A comprehensive list of some of our best bites, notable neighbourhoods, and our first impressions of Tokyo.
Breakfast
Bricolage bread & co - This bakery was right across the street from our hotel in Roppongi and offered everything from fresh baked goods to a full service eggs and French toast. We ate here every morning, either to sit, or to grab and go. By the end of our time in Tokyo, we had tired of being tourists. We were ready to move to a little flat in Ebisu or Roppongi and start each day with an Americano and bite from a local shop. Bricolage bread & co helped us to feel like the locals we certainly were not.
Lunches
Menchirashi - The questions you ask yourself while travelling and looking for food - If there’s a line, should we join it? If it’s on TikTok, should we avoid it? Menchirashi falls to the latter and admittedly I sought it out after seeing the handmade udon noodles come up frequently on my aforementioned countless hours of vlog watching… It was the best adult mac and cheese I have ever had and the 15 minute line was well worth it.

Records from a data collection —
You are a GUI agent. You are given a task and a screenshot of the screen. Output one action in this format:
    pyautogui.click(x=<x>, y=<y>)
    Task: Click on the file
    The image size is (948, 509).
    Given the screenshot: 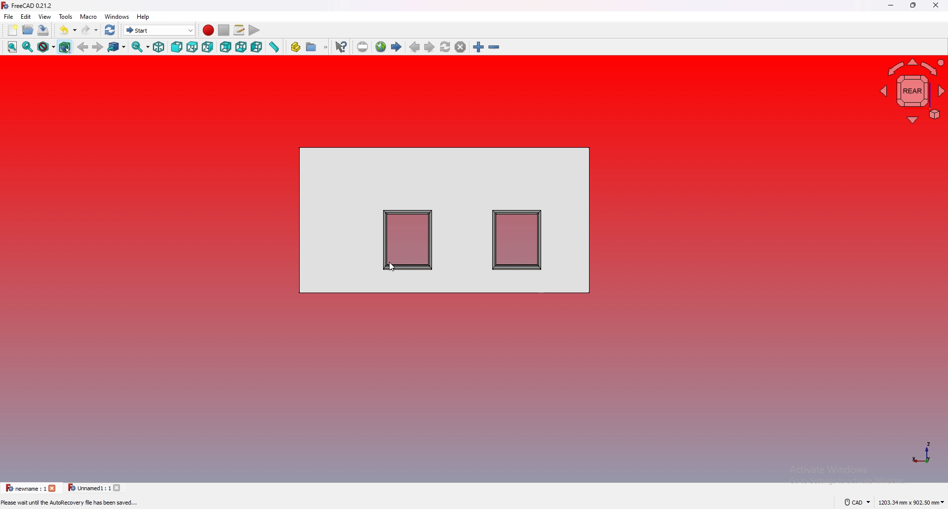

OBJECTIVES —
1) Reproduce the part of the Tokyo food guide starting at "A comprehensive list" and ending at "certainly were not.", word for word.
2) In the rows from the data collection, switch "screenshot" to "screen image" everywhere it appears and give the rows back otherwise unchanged, leaving out the pictures.
These rows are unrelated to the Tokyo food guide.

RESULTS OF THE EXERCISE —
1)
A comprehensive list of some of our best bites, notable neighbourhoods, and our first impressions of Tokyo.
Breakfast
Bricolage bread & co - This bakery was right across the street from our hotel in Roppongi and offered everything from fresh baked goods to a full service eggs and French toast. We ate here every morning, either to sit, or to grab and go. By the end of our time in Tokyo, we had tired of being tourists. We were ready to move to a little flat in Ebisu or Roppongi and start each day with an Americano and bite from a local shop. Bricolage bread & co helped us to feel like the locals we certainly were not.

2)
You are a GUI agent. You are given a task and a screen image of the screen. Output one action in this format:
    pyautogui.click(x=<x>, y=<y>)
    Task: Click on the file
    The image size is (948, 509).
    Given the screen image: 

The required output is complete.